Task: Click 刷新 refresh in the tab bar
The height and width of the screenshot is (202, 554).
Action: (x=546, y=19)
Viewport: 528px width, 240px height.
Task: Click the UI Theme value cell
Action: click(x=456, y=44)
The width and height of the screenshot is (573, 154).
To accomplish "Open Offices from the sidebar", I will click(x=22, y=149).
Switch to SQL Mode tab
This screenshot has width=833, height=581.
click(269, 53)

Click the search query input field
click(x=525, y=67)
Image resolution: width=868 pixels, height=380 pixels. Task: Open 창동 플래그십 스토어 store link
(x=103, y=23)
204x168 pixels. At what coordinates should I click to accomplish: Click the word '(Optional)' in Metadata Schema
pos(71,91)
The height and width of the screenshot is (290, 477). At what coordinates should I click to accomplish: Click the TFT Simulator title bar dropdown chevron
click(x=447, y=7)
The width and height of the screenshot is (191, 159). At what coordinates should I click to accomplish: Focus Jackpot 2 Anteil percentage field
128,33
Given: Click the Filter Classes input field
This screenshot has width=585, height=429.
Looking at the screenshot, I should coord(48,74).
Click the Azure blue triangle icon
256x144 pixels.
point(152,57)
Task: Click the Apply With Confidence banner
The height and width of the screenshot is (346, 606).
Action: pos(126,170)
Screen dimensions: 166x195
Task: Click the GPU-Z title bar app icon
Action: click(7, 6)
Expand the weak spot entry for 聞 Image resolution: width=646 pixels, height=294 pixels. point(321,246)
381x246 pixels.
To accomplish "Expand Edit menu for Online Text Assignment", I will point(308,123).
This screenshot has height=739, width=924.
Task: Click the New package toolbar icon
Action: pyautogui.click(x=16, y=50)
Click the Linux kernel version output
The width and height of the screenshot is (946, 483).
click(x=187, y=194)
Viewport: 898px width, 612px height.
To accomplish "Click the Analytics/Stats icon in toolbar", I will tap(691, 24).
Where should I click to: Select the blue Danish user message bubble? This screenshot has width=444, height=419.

------------------------------------

■ **INSTRUCTIONS TO FOLLOW**: All of the data above should be reproduced exactly.

■ **EXPECTED ANSWER**:
Task: Click 刷新 refresh in the tab bar
The height and width of the screenshot is (202, 554).
Action: (x=546, y=19)
Viewport: 528px width, 240px height.
Task: Click the UI Theme value cell
Action: click(x=456, y=44)
The width and height of the screenshot is (573, 154).
To accomplish "Open Offices from the sidebar", I will click(x=22, y=149).
Switch to SQL Mode tab
This screenshot has width=833, height=581.
click(269, 53)

Click the search query input field
click(x=525, y=67)
Image resolution: width=868 pixels, height=380 pixels. Task: Open 창동 플래그십 스토어 store link
(x=103, y=23)
204x168 pixels. At what coordinates should I click to accomplish: Click the word '(Optional)' in Metadata Schema
pos(71,91)
The height and width of the screenshot is (290, 477). At what coordinates should I click to accomplish: Click the TFT Simulator title bar dropdown chevron
click(x=447, y=7)
The width and height of the screenshot is (191, 159). At what coordinates should I click to accomplish: Focus Jackpot 2 Anteil percentage field
128,33
Given: Click the Filter Classes input field
This screenshot has width=585, height=429.
Looking at the screenshot, I should coord(48,74).
Click the Azure blue triangle icon
256x144 pixels.
point(152,57)
Task: Click the Apply With Confidence banner
The height and width of the screenshot is (346, 606).
Action: pos(126,170)
Screen dimensions: 166x195
Task: Click the GPU-Z title bar app icon
Action: click(7, 6)
Expand the weak spot entry for 聞 Image resolution: width=646 pixels, height=294 pixels. point(321,246)
381x246 pixels.
To accomplish "Expand Edit menu for Online Text Assignment", I will point(308,123).
This screenshot has height=739, width=924.
Task: Click the New package toolbar icon
Action: pyautogui.click(x=16, y=50)
Click the Linux kernel version output
The width and height of the screenshot is (946, 483).
click(x=187, y=194)
Viewport: 898px width, 612px height.
To accomplish "Click the Analytics/Stats icon in toolbar", I will tap(691, 24).
Where should I click to: Select the blue Danish user message bubble? This screenshot has width=444, height=419.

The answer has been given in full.